In a five year program of research, Shirley Brice Heath and associates studied a wide variety of different community organizations serving inner-city youth in the United States.18 (p.5) They found that over 90 percent of the organizations were described by local city officials as serving "communities suffering from poverty, crime, severe ethnic tensions, teenage pregnancies, and broken homes."
A study of the community being served by four adult continuing education centers in San Diego, California confirmed many of the findings of Heath and associates.19 (p. 16) Compared to the total San Diego area, in the inner-city community there was more crime, teenage pregnancy, high infant mortality, unemployment, and poverty. Importantly, more than one in five of the adults 25 years of age or older in the inner-city community had fewer than nine years of education, while in the surrounding communities less than one in 17 of the adults had fewer than nine years of education.

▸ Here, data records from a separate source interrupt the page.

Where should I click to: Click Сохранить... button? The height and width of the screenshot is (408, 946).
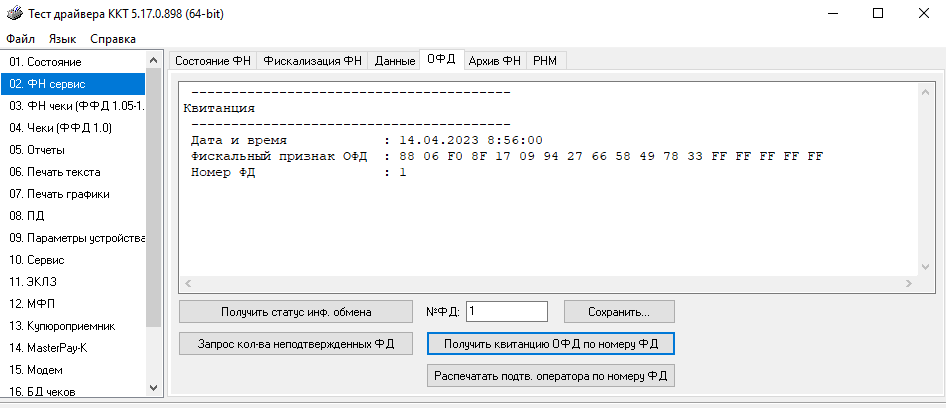click(x=619, y=311)
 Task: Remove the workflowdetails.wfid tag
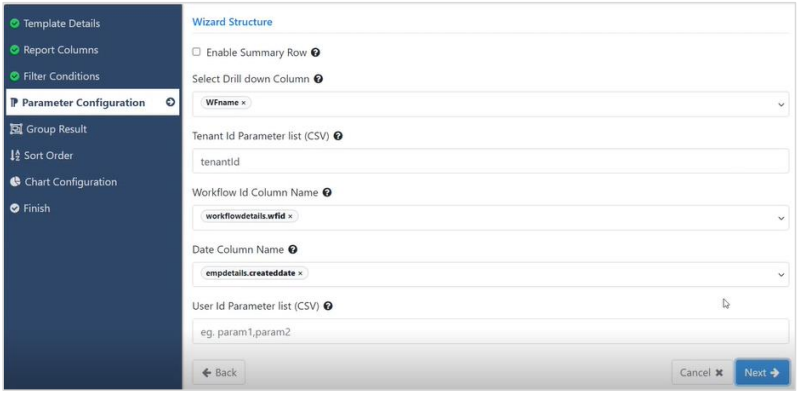(x=290, y=216)
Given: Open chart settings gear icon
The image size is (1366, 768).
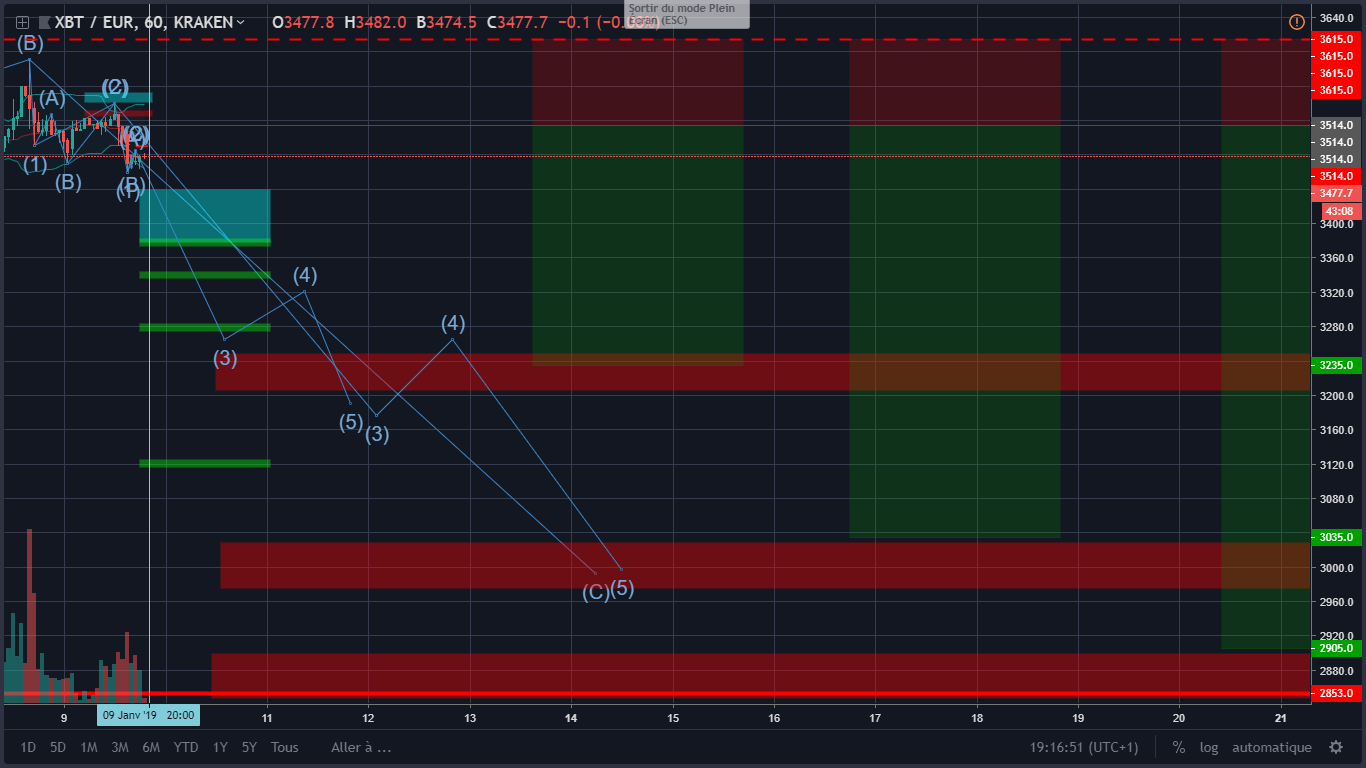Looking at the screenshot, I should click(x=1335, y=747).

In San Diego, a telephone survey of over 500 adults produced a sample similar to that in the U. S. Census (Figure 4). The survey included questions to divide the adults into five literacy knowledge levels based on their knowledge of authors, magazine titles, famous people, and vocabulary words. The survey revealed that, compared to adults in the higher literacy levels, those in the lowest level were younger, less well educated, and made-up of more minority members. They were also more likely to think that their neighborhoods were not as safe as other San Diego neighborhoods, crime was more serious and, in general, they did not feel as secure as those in the more affluent, higher literacy levels (Figure 4).20
18 Heath, S. & McLaughlin, M. (1993). Identity and Inner-City Youth: Beyond Ethnicity and Gender. New York: Teacher's College Press.

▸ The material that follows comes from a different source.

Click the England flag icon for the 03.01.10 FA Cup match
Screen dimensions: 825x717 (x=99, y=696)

19 McDonald, B., Huie, C., Sticht, T., & Grimes, W. (1994,April). Learning in the Action Research Center (ARC) Community: Inquiry, Reflection, and Change in the Delivery System for Continuing Education Services for Adults in the San Diego Community College District. El Cajon, CA: Applied Behavioral & Cognitive Sciences, Inc.
20 Sticht, T., Hofstetter, R., & Hofstetter, C. (1995). Knowledge, Literacy and Life in San Diego. El Cajon, CA: Applied Behavioral & Cognitive Sciences, Inc.